Agli Intersettivi piacciono le mappe, ne segnalo dunque un paio dal New York Times:
1 & 2
Sempre da uno sguardo yankee giungono altri contributi al fenomeno naturle del momento, capace di ricordarci apocalittici e immediati destini, di oscurare l’inquinamento umano, e persino di rimandare la prima britannica di Iron Man 2.
Per chi invece avesse voglia di riflettere sulle magnifiche sorti e progressive e su quell’inesorabilità della natura che fa mostra di sé senza pietà, La Ginestra è un ottimo modo per fare qualche buona considerazione sugli ultimi sviluppi terrestri proprio a proposito di vulcani dormienti.
Infine, pongo un quesito che mi frulla in testa da un po’:
Quanto si nasconde di antropo-siamo-i-più-intelligenti-dei-viventi-centrismo dietro alla nuova religione ecologica - fra l’altro, “musicalmente” celebrata a breve proprio qui nella Capitale? Quanto c’è di egoistico e di ottusamente miope nel pensare che la Terra abbia a dolersi dell’effetto serra e del riscaldamento globale? Capisco le esigenze retorico-comunicative per far presa sul grande pubblico, ma opponendo agli inquinatori senza scrupoli dei santoni mezzi druidi, candidi e puri che si sincronizzano con MadreTerra e professano il Verbo Ecologista non rischieremmo di sostituire il cinico e stupido sfruttamento con un forse più pericoloso culto dell’ecosistema? Non si tratterebbe di una specie di risposta fideistico-new age alle mostruosità del capitalismo di ventura e senza scrupoli?
Insomma, per farla più semplice: a dar retta a chi ci dice di essere i salvatori della Terra, di prendere sulle nostre spalle il compito di salvaguardare la Terra dagli impuri inquinatori non passeremmo dalla padella alla brace?
Intendiamoci, non sto dicendo che opporsi ai cambiamenti climatici in corso sia sbagliato, che in quanto matrigna e inesorabile Madama Natura può pure andarsene all’Inferno.
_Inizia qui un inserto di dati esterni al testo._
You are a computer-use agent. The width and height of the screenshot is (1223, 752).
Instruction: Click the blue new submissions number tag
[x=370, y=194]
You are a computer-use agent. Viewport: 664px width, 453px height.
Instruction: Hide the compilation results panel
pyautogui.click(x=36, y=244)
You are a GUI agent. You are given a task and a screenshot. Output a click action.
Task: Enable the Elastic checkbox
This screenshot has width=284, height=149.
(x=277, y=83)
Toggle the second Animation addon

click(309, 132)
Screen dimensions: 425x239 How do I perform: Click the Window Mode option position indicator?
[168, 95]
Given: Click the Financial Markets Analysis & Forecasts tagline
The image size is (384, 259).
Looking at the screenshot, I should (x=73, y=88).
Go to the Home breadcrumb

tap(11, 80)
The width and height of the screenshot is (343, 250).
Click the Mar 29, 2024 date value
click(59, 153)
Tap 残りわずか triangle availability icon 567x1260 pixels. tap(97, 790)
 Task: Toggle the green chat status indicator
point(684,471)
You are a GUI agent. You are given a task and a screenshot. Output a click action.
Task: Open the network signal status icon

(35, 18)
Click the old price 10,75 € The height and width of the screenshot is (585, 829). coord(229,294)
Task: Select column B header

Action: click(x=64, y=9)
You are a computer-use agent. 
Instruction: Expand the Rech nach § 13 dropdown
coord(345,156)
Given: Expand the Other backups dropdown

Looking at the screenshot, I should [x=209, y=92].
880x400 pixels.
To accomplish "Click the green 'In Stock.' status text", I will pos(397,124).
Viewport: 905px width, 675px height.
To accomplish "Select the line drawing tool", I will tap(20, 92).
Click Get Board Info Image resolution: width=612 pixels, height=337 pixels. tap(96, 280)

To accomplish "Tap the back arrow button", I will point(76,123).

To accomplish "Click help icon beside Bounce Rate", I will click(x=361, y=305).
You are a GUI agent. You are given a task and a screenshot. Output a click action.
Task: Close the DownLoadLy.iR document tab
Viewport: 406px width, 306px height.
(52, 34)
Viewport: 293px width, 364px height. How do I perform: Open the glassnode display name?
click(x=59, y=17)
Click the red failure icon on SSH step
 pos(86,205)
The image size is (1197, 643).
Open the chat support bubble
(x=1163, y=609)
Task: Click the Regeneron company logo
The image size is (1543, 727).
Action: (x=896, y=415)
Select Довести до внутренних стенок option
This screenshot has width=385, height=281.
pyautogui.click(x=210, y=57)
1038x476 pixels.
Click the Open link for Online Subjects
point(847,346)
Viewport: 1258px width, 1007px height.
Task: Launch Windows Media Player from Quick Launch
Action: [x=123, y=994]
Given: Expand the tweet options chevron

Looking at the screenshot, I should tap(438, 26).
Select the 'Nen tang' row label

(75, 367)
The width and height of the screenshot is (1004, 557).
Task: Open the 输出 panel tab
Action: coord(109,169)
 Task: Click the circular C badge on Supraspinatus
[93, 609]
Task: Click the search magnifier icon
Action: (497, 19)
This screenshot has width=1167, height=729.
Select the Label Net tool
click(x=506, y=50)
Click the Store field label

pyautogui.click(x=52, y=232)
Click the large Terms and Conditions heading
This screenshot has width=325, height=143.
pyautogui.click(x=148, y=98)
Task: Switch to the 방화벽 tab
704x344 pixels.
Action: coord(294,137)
No, sto dicendo che ciò che stiamo distruggendo o ciò che vorremmo salvare non è la Terra è molto più onestamente la nostra casa. Alla Terra non interessa della CO2 in eccesso o del petrolio fra i coralli. Alla Terra non interessa punto. A suoi occhi - perdonatemi l’umana analogia - che erutti un vulcano islandese o spuntino le foglie agli ippocastani che stan di fronte alle finestra della stanza in cui scrivo non fa alcuna differenza.
La differenza la sentiamo noi. Se farà più caldo e i mari si alzeranno la differenza investirà noi non la Natura. Lei è per noi come quella che appare all’Islandese del dialogo.
Ciò che facciamo nel bene e nel male lo facciamo a noi stessi. E riconoscere questa condizione dopotutto sarebbe il pungolo migliore per rimediare ai tremendi errori commessi.